Medical Director, Drug Safety
Posted 1/9/2019 11:54:15 AM
Job Function: Engineering/Technology
Business Segment: Healthcare Life Sciences
Location(s): United States; Massachusetts; Marlborough
The Drug Safety Medical Director works within Drug Safety & Risk Management group. Individual will perform proactive Safety Surveillance and Risk Management with focus on signal detection and evaluation, risk assessment and safety risk minimization. In addition, s/he will be responsible for providing drug safety and pharmacovigilance support for clinical trials and observational post-marketing studies.
Leads safety signal detection activities. Makes data-driven decisions and writes safety review documents and reports. Determines resolution of signals. Evaluates and make recommendations on actions arising from signals in collaboration with the Safety Review Team.

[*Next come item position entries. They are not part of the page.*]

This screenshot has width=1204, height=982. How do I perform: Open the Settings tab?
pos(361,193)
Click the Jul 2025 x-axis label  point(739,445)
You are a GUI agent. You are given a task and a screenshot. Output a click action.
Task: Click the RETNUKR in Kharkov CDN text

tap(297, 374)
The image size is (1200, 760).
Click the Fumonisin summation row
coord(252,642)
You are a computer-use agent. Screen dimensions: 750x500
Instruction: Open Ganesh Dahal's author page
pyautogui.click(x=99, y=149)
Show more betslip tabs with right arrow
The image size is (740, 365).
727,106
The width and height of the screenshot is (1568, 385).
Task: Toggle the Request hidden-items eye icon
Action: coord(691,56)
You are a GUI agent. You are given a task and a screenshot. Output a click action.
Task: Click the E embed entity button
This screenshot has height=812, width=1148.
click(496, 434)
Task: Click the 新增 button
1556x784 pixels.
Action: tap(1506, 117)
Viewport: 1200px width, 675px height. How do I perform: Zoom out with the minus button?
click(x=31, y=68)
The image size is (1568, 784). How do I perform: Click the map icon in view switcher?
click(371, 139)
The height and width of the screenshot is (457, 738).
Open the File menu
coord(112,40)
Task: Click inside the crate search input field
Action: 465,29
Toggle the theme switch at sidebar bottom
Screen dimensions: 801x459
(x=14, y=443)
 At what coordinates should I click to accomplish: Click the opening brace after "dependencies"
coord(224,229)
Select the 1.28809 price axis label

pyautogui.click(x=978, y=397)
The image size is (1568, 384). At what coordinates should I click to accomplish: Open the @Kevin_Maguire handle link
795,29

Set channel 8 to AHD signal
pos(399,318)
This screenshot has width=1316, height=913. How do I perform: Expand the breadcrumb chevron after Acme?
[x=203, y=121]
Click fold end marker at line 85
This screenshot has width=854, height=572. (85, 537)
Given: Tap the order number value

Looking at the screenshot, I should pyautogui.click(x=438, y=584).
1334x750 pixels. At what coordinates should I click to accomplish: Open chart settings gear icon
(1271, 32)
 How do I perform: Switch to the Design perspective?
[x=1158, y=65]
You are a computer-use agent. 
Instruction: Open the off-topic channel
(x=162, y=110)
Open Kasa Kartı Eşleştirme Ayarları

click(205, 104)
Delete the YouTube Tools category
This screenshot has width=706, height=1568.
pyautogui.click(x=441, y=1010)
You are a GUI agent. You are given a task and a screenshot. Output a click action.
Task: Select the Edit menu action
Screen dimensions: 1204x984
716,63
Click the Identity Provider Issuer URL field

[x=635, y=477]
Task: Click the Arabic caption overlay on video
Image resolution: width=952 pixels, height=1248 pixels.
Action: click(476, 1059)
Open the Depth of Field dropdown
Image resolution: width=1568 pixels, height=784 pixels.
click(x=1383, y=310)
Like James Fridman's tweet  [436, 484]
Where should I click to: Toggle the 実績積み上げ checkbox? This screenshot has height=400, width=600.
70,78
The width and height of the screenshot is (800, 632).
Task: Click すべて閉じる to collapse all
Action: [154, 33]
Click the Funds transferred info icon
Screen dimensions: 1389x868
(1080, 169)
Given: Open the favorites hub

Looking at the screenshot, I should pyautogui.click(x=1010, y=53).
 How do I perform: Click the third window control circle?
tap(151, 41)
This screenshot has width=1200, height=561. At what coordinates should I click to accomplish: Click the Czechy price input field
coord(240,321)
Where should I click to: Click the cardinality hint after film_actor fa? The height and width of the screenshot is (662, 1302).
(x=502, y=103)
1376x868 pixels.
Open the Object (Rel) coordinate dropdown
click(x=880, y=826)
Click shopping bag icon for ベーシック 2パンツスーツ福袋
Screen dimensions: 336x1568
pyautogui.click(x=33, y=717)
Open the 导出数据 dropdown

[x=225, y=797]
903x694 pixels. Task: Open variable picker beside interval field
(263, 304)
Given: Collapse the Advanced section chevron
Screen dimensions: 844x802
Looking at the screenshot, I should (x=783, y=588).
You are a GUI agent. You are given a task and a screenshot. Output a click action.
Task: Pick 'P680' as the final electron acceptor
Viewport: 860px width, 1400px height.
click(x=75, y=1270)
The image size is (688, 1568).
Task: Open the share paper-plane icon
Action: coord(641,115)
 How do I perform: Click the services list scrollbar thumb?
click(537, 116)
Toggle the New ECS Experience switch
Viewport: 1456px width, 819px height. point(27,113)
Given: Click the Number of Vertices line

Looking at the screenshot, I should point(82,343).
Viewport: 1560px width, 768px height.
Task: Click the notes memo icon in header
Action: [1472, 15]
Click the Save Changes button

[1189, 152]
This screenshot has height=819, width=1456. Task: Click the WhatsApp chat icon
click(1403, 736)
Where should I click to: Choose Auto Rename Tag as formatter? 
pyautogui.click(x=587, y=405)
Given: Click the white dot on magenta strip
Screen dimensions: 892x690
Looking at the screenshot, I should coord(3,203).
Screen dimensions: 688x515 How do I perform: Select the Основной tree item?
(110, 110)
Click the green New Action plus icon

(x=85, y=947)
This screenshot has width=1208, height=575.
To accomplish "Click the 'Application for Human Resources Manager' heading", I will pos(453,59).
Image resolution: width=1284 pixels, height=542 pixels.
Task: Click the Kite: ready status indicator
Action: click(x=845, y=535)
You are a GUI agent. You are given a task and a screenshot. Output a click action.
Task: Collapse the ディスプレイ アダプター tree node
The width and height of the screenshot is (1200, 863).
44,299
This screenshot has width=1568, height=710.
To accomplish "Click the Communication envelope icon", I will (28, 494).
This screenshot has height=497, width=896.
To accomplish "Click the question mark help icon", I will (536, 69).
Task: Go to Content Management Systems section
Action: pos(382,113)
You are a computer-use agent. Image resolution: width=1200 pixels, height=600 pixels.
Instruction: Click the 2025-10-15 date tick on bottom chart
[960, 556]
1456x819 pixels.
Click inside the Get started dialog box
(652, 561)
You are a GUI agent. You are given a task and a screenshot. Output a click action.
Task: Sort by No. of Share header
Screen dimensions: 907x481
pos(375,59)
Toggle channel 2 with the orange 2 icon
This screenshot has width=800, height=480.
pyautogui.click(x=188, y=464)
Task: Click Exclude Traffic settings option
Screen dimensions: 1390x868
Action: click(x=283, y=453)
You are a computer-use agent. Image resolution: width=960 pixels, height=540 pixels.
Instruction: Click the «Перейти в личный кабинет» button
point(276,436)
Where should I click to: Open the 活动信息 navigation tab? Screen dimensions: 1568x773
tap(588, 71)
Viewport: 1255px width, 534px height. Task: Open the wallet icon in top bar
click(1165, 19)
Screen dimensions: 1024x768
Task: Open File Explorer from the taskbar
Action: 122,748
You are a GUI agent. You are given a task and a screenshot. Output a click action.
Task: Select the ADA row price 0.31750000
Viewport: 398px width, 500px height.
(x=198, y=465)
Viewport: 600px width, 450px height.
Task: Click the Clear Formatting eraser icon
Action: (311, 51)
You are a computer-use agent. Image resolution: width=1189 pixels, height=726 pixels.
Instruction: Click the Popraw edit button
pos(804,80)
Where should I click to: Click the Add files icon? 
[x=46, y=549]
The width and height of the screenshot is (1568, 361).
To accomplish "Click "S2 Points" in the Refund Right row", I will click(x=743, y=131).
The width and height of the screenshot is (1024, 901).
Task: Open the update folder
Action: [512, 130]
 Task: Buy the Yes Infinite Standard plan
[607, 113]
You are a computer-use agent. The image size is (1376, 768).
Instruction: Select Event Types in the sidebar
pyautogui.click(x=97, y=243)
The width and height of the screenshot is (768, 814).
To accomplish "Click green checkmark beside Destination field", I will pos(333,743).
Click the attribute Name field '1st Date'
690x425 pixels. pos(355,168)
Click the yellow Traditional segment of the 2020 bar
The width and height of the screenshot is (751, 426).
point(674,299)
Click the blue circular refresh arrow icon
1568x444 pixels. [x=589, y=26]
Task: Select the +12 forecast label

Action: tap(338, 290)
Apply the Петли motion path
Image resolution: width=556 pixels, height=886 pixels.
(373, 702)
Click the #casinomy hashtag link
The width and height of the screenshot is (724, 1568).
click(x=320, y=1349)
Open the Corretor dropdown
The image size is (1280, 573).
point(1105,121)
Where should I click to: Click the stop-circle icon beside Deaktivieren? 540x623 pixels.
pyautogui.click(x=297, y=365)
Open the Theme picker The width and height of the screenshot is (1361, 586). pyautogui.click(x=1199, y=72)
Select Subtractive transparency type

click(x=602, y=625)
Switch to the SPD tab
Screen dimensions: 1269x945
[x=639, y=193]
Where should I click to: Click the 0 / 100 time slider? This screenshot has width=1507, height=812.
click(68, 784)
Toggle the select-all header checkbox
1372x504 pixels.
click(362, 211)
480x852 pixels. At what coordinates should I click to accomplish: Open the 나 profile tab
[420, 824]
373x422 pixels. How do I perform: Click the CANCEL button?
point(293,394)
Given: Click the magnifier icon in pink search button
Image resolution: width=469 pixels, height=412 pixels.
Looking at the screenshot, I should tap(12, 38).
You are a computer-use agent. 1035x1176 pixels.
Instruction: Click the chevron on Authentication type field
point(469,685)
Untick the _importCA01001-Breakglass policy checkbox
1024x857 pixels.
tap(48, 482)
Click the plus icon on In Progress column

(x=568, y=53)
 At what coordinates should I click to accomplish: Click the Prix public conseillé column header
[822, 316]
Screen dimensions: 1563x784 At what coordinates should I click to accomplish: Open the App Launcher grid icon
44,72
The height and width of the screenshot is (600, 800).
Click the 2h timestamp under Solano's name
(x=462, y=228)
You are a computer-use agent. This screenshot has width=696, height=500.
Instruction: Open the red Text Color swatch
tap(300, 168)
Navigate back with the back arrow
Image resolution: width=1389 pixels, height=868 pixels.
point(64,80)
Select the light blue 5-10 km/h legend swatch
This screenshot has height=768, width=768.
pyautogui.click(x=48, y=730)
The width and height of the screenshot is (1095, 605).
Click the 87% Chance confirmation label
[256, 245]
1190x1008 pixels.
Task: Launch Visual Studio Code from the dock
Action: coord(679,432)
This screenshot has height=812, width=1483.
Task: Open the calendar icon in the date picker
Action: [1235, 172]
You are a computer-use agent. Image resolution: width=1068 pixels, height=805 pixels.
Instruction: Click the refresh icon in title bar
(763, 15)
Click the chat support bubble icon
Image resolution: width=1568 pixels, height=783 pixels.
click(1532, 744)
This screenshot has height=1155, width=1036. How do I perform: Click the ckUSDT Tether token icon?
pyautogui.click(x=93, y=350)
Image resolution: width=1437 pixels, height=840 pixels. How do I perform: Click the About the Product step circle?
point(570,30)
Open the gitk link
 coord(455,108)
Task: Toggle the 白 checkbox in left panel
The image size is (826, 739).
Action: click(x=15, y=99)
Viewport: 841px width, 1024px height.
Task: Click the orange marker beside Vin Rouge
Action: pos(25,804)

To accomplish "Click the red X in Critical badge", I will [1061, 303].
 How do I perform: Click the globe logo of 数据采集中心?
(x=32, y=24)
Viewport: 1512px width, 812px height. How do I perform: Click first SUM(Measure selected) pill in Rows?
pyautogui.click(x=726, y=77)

Be the content owner for all safety relevant content or safety relevant documents during clinical development (e.g. DSUR, Development RMP, Safety Management Plans) and post approval (e.g. PSUR, RMPs, medical expert statements).
Responsible for development and maintenance of Company Core Safety Information (CCSI). Presentation of safety related changes and justifications to Global Labeling Committee.
Responsible for overseeing pharmacovigilance activities related to clinical trials and post-marketing safety studies. Provide input to adverse effect related sections of Study Protocols.
Leads and provides medical input to responses to safety questions from regulatory authorities. Prepare medically sound statements within agreed time frames and with a high standard of accuracy.
Prepares and contributes to written safety assessments and benefit-risk evaluations.
Serve as a back-up Medical Reviewer for Individual Case Safety Reports.
Serve as a Subject Matter Expert (SME) for Global Pharmacovigilance and cross-functional teams on relevant ICH/EU/US clinical and post-marketing safety regulations and guidelines; and product-specific information.
Other activities, special projects and assignments may be given as required. As a result, the percentage of time spent across roles for which the employee is responsible for or assisting with will vary depending on project assignments and the requirements within the department.
MD or equivalent (D.O., M.B.B.S, etc.)
3-5 years of experience in risk management and pharmacovigilance (safety signal detection, data mining techniques, preparation risk management plans, aggregate reports and company core safety information) is required or having relevant clinical development/pharma experience would be considered
Experience in the clinical and drug development process in a global pharmaceutical/biotechnology company is highly desirable
Track record of successful management of product safety matters (signal resolution, labelling, etc.) preferred
Experience with medical writing and delivering high quality documents.
Excellent communication skills.
Ability to function in an environment of rapidly changing priorities and to manage multiple projects simultaneously while maintaining a high level of quality, accuracy and attention to detail.
Ability to act independently and to take initiative as well as work within a team. Self-starter, able to work with a high degree of independence.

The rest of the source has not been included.